··· DATA TO EXAMINE

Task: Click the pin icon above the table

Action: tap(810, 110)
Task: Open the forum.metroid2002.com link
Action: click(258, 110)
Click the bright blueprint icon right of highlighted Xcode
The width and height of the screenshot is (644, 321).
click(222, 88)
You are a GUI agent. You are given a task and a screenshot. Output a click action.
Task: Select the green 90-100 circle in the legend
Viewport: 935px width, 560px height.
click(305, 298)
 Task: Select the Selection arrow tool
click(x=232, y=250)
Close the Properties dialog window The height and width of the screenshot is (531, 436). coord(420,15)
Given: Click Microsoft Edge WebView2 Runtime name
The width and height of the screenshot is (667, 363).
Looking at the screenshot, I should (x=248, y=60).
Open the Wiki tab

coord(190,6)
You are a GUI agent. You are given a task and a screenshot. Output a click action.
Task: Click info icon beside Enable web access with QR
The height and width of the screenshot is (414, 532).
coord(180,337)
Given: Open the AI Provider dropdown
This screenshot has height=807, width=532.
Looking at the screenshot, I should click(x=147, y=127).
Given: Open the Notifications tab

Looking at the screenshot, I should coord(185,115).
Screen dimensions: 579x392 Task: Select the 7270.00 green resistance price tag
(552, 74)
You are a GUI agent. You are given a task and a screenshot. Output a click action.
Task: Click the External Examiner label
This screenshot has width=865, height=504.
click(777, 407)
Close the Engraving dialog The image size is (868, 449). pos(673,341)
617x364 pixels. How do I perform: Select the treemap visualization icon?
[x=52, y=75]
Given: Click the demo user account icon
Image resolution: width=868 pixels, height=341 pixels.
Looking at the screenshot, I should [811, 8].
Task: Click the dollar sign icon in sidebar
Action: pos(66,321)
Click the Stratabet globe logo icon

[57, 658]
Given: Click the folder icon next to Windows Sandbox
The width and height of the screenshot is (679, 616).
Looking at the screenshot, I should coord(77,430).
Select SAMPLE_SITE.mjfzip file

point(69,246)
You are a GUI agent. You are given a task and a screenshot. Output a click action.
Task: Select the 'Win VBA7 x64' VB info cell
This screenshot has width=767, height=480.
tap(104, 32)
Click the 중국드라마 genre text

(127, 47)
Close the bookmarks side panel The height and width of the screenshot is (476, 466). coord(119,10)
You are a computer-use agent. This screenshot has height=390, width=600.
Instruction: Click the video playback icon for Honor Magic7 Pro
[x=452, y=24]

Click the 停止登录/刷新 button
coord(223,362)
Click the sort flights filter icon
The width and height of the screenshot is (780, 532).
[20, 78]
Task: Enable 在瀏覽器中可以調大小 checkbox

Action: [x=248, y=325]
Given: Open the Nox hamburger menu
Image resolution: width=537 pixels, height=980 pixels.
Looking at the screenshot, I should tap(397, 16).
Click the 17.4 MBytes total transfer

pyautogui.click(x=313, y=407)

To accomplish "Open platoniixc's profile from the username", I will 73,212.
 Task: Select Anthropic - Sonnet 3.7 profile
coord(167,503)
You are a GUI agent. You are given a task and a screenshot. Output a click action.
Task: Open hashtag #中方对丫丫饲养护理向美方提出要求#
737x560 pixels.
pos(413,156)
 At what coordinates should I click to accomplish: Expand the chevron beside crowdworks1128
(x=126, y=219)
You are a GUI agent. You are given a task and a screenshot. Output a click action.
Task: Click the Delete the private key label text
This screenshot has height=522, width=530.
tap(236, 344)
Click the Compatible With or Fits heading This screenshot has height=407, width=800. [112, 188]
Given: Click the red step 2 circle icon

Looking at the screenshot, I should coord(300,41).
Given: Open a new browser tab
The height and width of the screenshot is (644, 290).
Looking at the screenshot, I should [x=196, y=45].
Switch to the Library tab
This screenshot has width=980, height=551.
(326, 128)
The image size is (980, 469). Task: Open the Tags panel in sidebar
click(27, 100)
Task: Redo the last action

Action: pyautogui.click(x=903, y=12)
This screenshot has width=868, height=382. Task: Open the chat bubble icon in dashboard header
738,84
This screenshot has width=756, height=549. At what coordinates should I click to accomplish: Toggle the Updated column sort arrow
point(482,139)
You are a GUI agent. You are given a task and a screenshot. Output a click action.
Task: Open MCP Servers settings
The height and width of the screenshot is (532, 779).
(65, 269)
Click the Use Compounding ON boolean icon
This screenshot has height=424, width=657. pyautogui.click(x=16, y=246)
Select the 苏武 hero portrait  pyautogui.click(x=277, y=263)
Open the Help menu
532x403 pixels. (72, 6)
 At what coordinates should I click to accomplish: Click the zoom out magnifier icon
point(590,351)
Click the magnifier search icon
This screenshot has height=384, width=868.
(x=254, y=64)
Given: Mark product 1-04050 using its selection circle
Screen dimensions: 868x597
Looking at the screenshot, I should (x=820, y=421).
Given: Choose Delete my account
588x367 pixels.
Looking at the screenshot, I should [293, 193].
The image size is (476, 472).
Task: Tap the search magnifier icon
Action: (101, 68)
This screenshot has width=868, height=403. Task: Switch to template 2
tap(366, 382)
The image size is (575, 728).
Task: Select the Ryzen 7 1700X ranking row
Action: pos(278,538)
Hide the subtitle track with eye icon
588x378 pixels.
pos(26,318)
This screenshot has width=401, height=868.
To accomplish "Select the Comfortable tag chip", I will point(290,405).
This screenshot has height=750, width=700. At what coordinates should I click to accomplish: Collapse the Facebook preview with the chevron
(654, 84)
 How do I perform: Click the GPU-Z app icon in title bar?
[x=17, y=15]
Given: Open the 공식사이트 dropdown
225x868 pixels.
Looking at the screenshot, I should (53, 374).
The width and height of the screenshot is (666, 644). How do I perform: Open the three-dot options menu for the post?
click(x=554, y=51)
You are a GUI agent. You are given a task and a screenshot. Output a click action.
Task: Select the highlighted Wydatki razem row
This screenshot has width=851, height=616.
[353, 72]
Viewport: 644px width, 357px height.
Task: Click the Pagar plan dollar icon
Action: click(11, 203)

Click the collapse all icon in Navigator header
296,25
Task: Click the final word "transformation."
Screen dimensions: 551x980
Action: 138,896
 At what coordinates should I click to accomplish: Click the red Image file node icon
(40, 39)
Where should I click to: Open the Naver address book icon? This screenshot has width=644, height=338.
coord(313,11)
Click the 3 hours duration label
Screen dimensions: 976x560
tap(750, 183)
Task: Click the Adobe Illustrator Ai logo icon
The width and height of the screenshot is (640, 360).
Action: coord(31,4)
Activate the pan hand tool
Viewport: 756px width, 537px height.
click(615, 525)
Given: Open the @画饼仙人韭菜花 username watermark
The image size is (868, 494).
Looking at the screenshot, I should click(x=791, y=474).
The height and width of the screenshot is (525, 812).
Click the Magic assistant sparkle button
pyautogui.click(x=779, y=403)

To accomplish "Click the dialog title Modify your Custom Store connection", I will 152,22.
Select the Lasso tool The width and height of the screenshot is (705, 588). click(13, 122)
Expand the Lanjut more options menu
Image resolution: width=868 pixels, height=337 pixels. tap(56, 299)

······

TASK TO COMPLETE: What is the number of lines in these entries that hold "username"? Reply with the figure alone.

SOLUTION FOR THIS TASK: 2